▶ [COMPLETE THE FOLLOWING]:
a) Copy the book review word for word, from "Lies You Wanted" to "they would become.".
b) In the book review, what job does Lucy have?
c) Continue the review of the novel Lies You Wanted to Hear, starting after its last sentence.

▶ [SELECTED EXCERPT]:

------------------------------------------------------------

Lies You Wanted to Hear

By James Whitfield Thomson

Sourcebooks Landmark, 2013

416 pages

This is the most suspenseful love story I have ever read!

In the late 1970s, in Boston, Lucy and Matt are set up by a mutual friend. Lucy is trying to get over Griffin, a man unable to commit, and Matt is just willing to go on a date. Although they come from different backgrounds, Matt is a cop who grew up in small town Pennsylvania, and Lucy is a recent college grad with an admin job at Harvard, who comes from a wealthy Connecticut family, they fall in love, and eventually marry after Lucy gets pregnant. But their love is never equal and this creates complications. Told in alternating chapters the book explores both sides of their love story and the pain of having children with someone who does not turn out to be the partner you wished they would become.

------------------------------------------------------------

▶ [RECORDED INFORMATION]:

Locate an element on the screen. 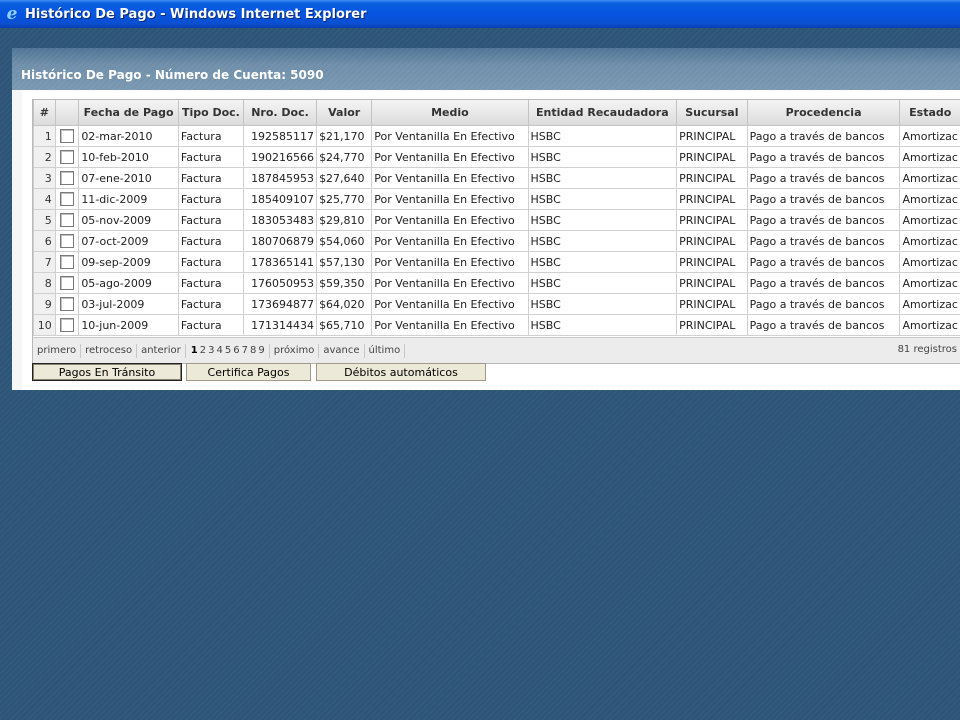  pager-previous-link: anterior is located at coordinates (162, 351).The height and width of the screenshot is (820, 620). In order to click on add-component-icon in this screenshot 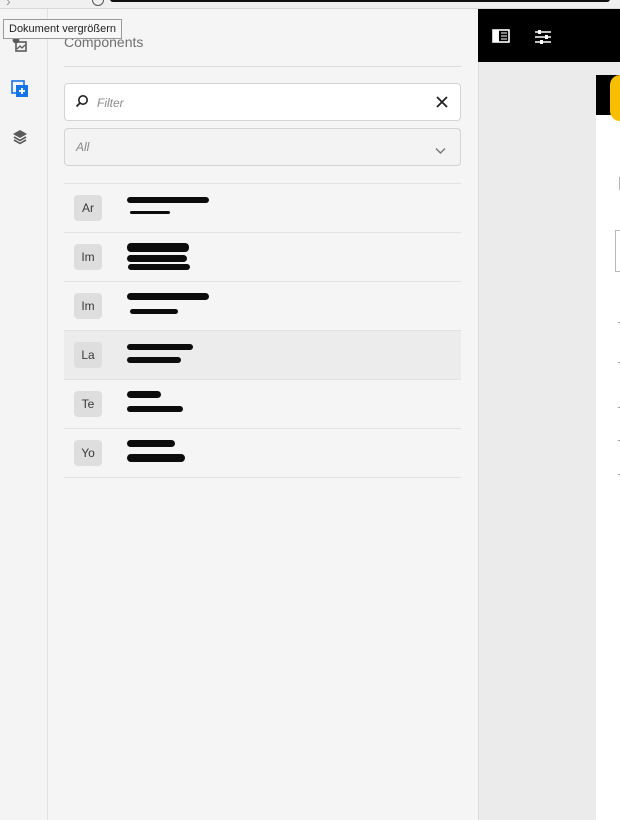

------------------------------------------------------------

▶ [ANSWERS FOR THE TASKS]:
a)
Lies You Wanted to Hear

By James Whitfield Thomson

Sourcebooks Landmark, 2013

416 pages

This is the most suspenseful love story I have ever read!

In the late 1970s, in Boston, Lucy and Matt are set up by a mutual friend. Lucy is trying to get over Griffin, a man unable to commit, and Matt is just willing to go on a date. Although they come from different backgrounds, Matt is a cop who grew up in small town Pennsylvania, and Lucy is a recent college grad with an admin job at Harvard, who comes from a wealthy Connecticut family, they fall in love, and eventually marry after Lucy gets pregnant. But their love is never equal and this creates complications. Told in alternating chapters the book explores both sides of their love story and the pain of having children with someone who does not turn out to be the partner you wished they would become.

b) An admin job at Harvard.

c)
The book opens with Lucy in the 1990s, and she is living alone, establishing in the first pages that Lucy and Matt’s marriage ends. Thomson builds suspense around the how and why, skillfully twisting and turning the story, until he lands on what I found to be a satisfying and realistic note. This is a family drama—a story of love and betrayal. And because the book is set up to explore how their love ends, the story is infused with suspense not often found in love stories.

Thomson lives in Boston with his family. He is publishing this debut in his 60s–another example that there is room for older debut novelists–and did not publish his first short story until he was forty.

I received an e-copy of this book from the publisher via NetGalley.